Sometimes administrators wish to trust email from certain addresses to avoid scanning messages to either save resources or avoid false positives. The safe list provides a convenient location to list safe and trusted email addresses that these applications will check before scanning email.
Global Safe List
Emails can be specified using Glob Matcher syntax so, for example, you can safe list entire domains as "*@example.com."
Per-User Safe List
Each user/email address also has their own safe list. For example, lets assume "firstname.lastname@example.org" has a quarantine that they manage via the quarantine application. In the quarantine application they can add addresses to their own safe list.
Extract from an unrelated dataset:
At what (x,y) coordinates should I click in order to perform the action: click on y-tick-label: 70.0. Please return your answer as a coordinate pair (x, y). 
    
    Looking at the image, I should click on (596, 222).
For example, email@example.com may add "firstname.lastname@example.org" to their safelist. All email from "email@example.com" to "firstname.lastname@example.org" will automatically be passed as safelisted, while email from "email@example.com" to other users will be scanned as normal.
Per-User safe lists provide a mechanism to deal with false positives that won't effect the overall false negative rate of other user/emails.
Emails can be specified using Glob Matcher syntax so, for example, you can safe list entire domains as "*@example.com." Also, note that a user/email can add "*" to their Per-User safe list to entirely disable spam/phish scanning for emails to them.
Users can edit their own Per-User safe list in the quarantine web application. Administrators can view/edit/purge users's safe lists in the administration UI.